As you progress through the game’s many levels, you find new game mechanics. For example, you’ll be given a set number of moves in which to complete the level, or cops will be stationed on the grid who can bust you if approached from the front. It gets more interesting once camp fires, or holes in the ground are introduced. Frequently Skullface will scare the victims, causing them to run into a fire or a hole. Of course, Skullface will also fall victim to these elements if you’re not careful with your movement.
The premise is widened after you finish the first set of scenes. You return to the menu, which is designed like a video shelf for old horror VHS’ and you find that Slayaway Camp is a long-running series of movies that you have to play through. There are other elements like different weapons and costumes that you can unlock and activate.

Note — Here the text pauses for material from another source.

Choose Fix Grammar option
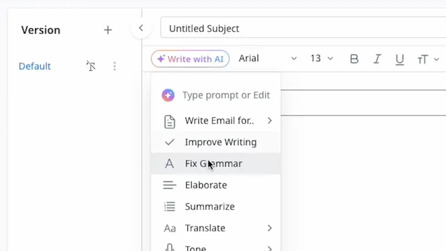The image size is (446, 251). click(x=214, y=163)
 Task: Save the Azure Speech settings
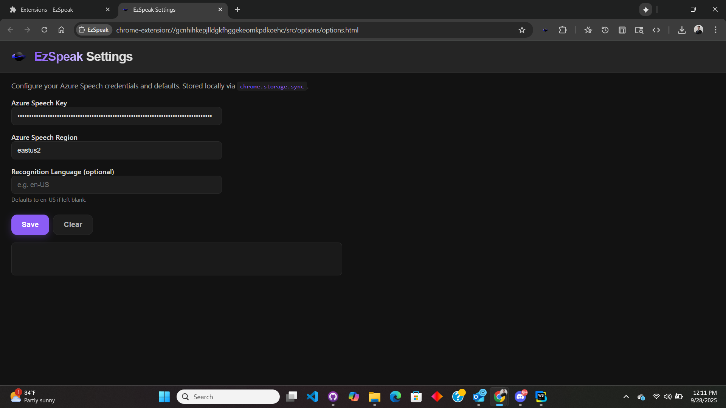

But back to the violence. This probably isn’t a game to pass on to younger children. But having said that, the game’s design is designed in the exact style as the likes of Crossy Road and Shooty Skies. The blocky-style is very familiar, and diminishes the gore and violence factors considerably. However, some may feel this to be a normalization of this kind of violence.
That aside, Slayaway Camp is only really a fairly decent game. The puzzles are interesting at times, start easy and get more challenging, while the aesthetics are also entertaining. But we can’t help feeling that the shock factor is simply a distraction in order to sneak through a puzzle game that’s… well, only mildly interesting.